1934 Olympic Missing Links

Today on Oldest Olympians, we wanted to take a look at two Olympic missing links with a year of birth of 1934. As a reminder, these are individuals for whom we believe that we have a date of death, but cannot confirm that the information is accurate or connect it to the Olympian with certainty.

Muhammad Safdar: Member of Pakistan’s boxing delegations to the 1956 and 1960 Summer Olympics

Muhammad Safdar, born September 1, 1934, represented Pakistan in light-heavyweight boxing at the 1956 and 1960 Summer Games and was eliminated in his first bout both times. He had much better luck at the 1962 Asian Games, where he won a gold medal in that category. An anonymous editor inserted a date of death September 15, 2021 and a place of death of Dulmial into his English Wikipedia page, but we have been unable to verify this.
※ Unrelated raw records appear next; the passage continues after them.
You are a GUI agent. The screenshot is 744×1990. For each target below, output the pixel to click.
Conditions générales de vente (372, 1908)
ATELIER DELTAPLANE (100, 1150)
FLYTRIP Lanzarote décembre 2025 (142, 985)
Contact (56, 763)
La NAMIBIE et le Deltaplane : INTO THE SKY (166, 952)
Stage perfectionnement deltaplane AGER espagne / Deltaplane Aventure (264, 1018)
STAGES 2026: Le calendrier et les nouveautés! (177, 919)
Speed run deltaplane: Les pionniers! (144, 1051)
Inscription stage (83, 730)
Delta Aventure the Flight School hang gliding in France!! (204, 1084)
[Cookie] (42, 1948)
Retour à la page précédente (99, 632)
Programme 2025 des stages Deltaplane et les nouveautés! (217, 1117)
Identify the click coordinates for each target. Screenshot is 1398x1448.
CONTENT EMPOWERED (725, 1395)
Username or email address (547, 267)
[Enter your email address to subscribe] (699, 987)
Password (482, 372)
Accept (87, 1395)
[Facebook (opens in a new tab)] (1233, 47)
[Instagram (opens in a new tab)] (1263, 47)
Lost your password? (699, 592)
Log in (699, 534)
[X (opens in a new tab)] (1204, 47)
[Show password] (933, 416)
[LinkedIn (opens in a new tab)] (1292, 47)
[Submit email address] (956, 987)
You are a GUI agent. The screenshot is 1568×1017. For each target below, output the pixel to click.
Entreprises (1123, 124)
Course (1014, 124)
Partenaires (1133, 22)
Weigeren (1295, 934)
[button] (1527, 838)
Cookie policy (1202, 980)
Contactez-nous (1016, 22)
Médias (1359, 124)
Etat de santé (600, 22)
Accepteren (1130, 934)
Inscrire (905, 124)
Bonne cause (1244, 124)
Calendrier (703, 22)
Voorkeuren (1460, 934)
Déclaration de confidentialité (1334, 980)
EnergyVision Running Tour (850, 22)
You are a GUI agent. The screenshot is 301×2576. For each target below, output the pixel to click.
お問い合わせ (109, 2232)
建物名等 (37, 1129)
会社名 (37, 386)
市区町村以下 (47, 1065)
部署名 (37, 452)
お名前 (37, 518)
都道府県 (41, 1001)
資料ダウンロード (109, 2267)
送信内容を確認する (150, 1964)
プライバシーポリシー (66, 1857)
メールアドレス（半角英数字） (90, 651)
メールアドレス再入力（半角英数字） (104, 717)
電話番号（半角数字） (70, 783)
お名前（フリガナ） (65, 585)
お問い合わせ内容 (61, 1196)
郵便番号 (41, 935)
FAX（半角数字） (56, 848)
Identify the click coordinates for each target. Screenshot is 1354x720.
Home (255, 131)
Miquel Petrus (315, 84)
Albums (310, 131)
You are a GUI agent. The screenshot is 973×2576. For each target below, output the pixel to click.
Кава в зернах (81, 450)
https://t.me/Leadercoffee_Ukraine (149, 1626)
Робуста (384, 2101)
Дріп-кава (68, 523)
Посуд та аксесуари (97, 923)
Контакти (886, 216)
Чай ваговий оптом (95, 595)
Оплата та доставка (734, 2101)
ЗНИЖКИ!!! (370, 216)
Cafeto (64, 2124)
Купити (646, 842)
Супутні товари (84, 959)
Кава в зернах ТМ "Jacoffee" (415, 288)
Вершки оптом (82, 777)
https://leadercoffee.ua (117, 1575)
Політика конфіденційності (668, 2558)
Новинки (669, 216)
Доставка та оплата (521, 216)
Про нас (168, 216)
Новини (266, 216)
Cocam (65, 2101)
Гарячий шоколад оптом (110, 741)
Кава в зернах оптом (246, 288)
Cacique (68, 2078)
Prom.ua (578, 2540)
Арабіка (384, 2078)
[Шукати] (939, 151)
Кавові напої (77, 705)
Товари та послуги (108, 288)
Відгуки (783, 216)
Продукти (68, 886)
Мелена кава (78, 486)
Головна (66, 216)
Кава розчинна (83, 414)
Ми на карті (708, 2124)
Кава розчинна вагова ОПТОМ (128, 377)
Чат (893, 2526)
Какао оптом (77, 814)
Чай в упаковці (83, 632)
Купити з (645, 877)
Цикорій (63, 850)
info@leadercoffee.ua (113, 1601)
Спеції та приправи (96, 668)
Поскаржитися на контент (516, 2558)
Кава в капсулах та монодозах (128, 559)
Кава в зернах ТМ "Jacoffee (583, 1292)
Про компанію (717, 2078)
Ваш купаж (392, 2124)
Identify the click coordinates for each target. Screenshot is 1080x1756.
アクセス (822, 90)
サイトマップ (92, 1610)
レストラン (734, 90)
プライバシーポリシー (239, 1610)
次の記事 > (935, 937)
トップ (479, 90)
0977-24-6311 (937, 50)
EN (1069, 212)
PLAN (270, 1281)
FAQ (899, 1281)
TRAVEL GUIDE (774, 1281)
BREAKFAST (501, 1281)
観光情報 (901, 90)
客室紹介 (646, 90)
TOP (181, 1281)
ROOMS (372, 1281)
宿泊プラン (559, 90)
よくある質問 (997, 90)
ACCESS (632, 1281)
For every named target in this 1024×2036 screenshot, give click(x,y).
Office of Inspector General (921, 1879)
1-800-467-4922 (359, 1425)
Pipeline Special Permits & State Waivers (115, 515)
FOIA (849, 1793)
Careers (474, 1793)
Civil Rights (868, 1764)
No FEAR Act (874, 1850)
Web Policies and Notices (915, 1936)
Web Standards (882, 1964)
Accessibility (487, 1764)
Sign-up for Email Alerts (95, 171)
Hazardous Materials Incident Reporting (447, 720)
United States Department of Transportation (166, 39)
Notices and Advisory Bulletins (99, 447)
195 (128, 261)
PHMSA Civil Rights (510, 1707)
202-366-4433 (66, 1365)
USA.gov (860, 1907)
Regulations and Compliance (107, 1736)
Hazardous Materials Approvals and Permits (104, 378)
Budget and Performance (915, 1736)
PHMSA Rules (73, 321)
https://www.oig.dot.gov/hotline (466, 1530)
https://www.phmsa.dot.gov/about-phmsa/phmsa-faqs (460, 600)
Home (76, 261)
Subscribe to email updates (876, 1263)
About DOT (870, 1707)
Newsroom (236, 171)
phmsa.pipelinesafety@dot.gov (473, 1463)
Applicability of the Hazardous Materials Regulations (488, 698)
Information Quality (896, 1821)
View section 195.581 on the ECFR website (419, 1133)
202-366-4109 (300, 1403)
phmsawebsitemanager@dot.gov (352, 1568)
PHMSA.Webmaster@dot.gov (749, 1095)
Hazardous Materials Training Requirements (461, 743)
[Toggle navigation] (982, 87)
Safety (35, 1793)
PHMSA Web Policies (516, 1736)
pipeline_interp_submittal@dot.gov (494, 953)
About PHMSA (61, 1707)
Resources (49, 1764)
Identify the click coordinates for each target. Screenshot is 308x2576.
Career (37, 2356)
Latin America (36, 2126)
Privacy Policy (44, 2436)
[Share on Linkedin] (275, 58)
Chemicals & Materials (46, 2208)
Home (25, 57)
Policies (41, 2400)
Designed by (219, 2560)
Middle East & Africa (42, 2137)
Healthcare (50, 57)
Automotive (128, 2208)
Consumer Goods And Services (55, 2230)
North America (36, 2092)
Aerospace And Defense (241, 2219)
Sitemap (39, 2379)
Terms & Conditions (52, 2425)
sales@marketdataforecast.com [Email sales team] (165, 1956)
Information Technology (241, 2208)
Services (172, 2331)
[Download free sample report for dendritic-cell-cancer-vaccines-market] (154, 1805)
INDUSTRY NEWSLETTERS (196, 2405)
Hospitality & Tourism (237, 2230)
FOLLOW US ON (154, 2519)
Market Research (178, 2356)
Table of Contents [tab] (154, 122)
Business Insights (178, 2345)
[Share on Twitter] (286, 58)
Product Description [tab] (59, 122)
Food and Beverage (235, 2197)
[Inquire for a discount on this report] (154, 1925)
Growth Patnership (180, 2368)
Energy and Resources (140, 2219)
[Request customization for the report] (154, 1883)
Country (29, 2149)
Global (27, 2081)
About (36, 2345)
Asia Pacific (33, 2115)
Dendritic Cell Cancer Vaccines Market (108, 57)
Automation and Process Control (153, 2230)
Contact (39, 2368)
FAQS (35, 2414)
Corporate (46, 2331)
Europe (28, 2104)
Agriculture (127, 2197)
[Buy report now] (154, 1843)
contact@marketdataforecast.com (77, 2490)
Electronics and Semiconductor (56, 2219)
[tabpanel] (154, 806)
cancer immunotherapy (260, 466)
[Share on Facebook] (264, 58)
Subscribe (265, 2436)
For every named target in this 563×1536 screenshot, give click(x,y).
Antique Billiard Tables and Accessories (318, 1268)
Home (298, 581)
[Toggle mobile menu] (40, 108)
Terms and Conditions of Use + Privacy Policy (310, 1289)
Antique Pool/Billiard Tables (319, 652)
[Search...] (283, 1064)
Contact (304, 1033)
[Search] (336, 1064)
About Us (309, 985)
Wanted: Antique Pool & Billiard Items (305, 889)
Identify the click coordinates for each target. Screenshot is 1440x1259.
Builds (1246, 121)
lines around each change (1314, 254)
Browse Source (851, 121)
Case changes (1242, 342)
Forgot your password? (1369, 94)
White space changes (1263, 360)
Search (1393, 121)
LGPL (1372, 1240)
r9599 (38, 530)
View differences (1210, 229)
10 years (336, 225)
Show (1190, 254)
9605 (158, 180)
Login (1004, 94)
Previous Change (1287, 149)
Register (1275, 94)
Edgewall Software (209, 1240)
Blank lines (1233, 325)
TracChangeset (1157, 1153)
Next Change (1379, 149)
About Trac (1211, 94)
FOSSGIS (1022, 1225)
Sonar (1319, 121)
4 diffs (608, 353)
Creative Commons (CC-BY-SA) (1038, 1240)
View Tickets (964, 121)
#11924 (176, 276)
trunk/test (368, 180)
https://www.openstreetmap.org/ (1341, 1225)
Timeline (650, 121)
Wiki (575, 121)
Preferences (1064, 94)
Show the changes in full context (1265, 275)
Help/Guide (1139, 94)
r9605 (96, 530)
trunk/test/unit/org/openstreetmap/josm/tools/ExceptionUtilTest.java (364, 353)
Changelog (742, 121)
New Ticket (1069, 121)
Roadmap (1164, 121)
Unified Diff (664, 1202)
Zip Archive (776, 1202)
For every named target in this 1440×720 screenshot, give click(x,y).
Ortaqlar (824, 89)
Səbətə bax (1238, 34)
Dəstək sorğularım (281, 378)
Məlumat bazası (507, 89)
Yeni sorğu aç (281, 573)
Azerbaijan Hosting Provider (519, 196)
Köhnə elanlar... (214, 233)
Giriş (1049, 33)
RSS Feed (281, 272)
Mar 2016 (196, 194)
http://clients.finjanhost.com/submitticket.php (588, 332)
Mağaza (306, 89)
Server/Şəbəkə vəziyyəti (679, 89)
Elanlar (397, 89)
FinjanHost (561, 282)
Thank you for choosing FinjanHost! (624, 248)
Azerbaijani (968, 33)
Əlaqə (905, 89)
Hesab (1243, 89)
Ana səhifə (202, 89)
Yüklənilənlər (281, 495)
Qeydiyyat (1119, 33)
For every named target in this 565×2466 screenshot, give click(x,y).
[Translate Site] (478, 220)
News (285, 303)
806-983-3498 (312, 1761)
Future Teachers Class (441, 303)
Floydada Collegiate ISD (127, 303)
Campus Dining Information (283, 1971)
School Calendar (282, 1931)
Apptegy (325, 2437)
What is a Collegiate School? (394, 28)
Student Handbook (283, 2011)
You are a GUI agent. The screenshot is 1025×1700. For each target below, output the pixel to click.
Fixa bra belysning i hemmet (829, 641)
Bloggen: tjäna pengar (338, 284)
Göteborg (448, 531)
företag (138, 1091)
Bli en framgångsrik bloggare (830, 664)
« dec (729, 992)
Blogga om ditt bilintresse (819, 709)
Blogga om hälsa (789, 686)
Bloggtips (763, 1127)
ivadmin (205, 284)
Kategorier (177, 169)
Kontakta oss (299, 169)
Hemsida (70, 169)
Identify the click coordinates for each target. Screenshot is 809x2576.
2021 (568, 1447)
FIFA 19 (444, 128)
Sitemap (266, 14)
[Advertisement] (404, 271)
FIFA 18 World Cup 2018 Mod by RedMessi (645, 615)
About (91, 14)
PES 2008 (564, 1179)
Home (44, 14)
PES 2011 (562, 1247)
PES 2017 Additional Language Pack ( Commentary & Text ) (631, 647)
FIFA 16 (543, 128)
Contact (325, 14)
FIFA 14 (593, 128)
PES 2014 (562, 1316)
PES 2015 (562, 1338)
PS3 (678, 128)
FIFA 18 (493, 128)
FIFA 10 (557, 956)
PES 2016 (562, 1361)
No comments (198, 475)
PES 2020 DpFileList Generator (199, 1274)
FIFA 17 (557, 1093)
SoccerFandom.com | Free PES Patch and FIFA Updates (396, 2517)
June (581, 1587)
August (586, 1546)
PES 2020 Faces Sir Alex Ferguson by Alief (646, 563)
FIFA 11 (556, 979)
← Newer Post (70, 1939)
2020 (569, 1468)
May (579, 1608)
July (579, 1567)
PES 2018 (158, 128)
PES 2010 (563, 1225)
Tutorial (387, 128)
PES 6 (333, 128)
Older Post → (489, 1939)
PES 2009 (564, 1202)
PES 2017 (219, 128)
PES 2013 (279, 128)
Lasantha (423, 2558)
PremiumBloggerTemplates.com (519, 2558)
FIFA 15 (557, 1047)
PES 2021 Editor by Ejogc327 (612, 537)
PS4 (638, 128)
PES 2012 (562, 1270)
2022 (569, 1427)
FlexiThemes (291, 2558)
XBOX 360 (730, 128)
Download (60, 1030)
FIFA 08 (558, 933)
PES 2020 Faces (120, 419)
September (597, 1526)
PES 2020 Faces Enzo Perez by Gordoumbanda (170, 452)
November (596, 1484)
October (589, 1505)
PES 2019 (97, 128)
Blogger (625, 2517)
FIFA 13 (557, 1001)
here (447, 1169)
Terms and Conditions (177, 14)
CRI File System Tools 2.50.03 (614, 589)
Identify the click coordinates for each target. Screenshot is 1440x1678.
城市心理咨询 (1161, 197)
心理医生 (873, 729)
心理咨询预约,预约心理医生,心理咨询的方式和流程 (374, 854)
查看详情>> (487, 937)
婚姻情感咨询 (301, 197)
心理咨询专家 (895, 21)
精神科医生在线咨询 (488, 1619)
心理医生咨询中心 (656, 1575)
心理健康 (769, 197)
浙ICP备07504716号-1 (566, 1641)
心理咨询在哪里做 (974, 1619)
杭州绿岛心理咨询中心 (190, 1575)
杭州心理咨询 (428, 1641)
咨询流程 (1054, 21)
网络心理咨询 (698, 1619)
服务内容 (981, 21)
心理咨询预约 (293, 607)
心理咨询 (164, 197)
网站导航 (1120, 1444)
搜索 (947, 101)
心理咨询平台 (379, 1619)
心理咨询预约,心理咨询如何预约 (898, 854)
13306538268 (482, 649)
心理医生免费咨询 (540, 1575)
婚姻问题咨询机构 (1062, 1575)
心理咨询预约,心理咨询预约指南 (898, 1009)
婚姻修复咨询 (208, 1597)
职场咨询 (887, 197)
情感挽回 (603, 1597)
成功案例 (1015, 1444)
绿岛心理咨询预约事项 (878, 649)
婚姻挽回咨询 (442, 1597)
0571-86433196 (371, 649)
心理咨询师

Trần Văn Xuân– Member of South Vietnam’s fencing delegations to the 1960 and 1964 Summer Olympics

Trần Văn Xuân, born September 6, 1934, represented South Vietnam in five individual fencing events across two editions of the Games, 1960 and 1964, and was eliminated in the first round of all of them. He was also selected for the individual foil in 1968, but did not start the event. Vietnamese Wikipedia has a short biography of him, as well as a date of death of March 3, 2009 in Ho Chi Minh City, but we could locate no sources to confirm this information.